The story of fictional actor Rick Dalton (Leonardo DiCaprio) and his stuntman-cum-best friend Cliff Booth (Brad Pitt) is set against the backdrop of Hollywood’s waning golden years.
Tarantino makes sure there are no long draggy moments, and every scene will make you laugh, wonder what is going to happen next, or simply want to applaud.
Rick was the star of a TV western called Bounty before he basically gave it up to pursue a career as a movie star.
Though he had one big movie that looks very similar to Tarantino’s Inglorious Basterds, Dalton is now struggling with guest roles in TV series.
The only other option he has left is to take up an offer to do spaghetti westerns, a genre he deplores.
Cliff, on the other hand, is also struggling to land jobs because of rumours that he killed his wife, and the fact that he is not liked by certain stunt directors.
As Rick tries to rebuild his career (scenes on the set of the western TV show Lancer are pure gold), Cliff discovers something amiss about the hippies hanging around Los Angeles, after giving one of them a ride to a ranch where they used to shoot Bounty.
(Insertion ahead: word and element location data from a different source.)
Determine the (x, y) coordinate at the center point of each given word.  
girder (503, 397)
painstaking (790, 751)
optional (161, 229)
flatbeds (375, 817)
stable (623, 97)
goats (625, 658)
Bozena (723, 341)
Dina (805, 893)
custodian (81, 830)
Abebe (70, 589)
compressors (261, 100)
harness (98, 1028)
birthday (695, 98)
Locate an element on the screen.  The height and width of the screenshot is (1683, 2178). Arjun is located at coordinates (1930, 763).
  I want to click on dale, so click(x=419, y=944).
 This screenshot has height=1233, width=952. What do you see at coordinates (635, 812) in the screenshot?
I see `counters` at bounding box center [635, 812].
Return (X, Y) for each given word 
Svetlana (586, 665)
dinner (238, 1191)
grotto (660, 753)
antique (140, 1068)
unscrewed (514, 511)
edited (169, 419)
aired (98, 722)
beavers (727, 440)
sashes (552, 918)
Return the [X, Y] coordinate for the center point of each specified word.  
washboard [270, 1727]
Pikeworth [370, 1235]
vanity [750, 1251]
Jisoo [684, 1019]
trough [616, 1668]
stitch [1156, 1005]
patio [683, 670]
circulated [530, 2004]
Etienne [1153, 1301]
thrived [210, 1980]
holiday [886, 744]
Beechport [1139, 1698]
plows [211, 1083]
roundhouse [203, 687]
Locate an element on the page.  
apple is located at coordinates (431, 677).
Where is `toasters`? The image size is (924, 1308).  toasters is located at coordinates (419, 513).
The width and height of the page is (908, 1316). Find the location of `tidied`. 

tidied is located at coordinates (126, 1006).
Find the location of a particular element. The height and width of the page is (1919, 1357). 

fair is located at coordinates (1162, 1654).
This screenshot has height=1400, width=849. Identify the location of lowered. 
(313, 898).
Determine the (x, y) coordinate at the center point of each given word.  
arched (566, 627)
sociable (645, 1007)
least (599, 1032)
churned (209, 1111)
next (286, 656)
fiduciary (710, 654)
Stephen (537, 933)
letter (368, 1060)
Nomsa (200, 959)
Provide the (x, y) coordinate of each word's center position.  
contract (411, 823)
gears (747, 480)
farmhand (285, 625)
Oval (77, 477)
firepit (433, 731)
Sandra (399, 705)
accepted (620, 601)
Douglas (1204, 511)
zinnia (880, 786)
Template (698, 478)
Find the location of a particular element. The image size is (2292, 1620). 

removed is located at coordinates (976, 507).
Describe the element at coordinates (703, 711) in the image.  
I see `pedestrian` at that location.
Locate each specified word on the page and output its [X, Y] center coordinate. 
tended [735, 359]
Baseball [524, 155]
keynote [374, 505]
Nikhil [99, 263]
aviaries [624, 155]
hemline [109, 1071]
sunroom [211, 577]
Intertwining with the story of Rick and Cliff is the story of Rick’s A-list neighbour Sharon Tate (Margot Robbie), who is married to one of Hollywood’s top directors Roman Polanski (Rafal Zawierucha).
Sharon’s story initially seems like an odd fit, but if you have read up on her and how she ultimately died at the hands of Charles Manson’s followers you will get some idea of how this story sort of plays into the whole narrative.
While Rick and Cliff are fictional, you had a whole host of actors playing real-life people who were active in films and television during that era.
Many actors who worked with Tarantino in the past are also cast in small roles.
While it is nice to see all these actors onscreen (including Luke Perry in his final role), star-gazing can also be distracting.
DiCaprio is simply brilliant in this film, and there is an end-credit scene you should wait for.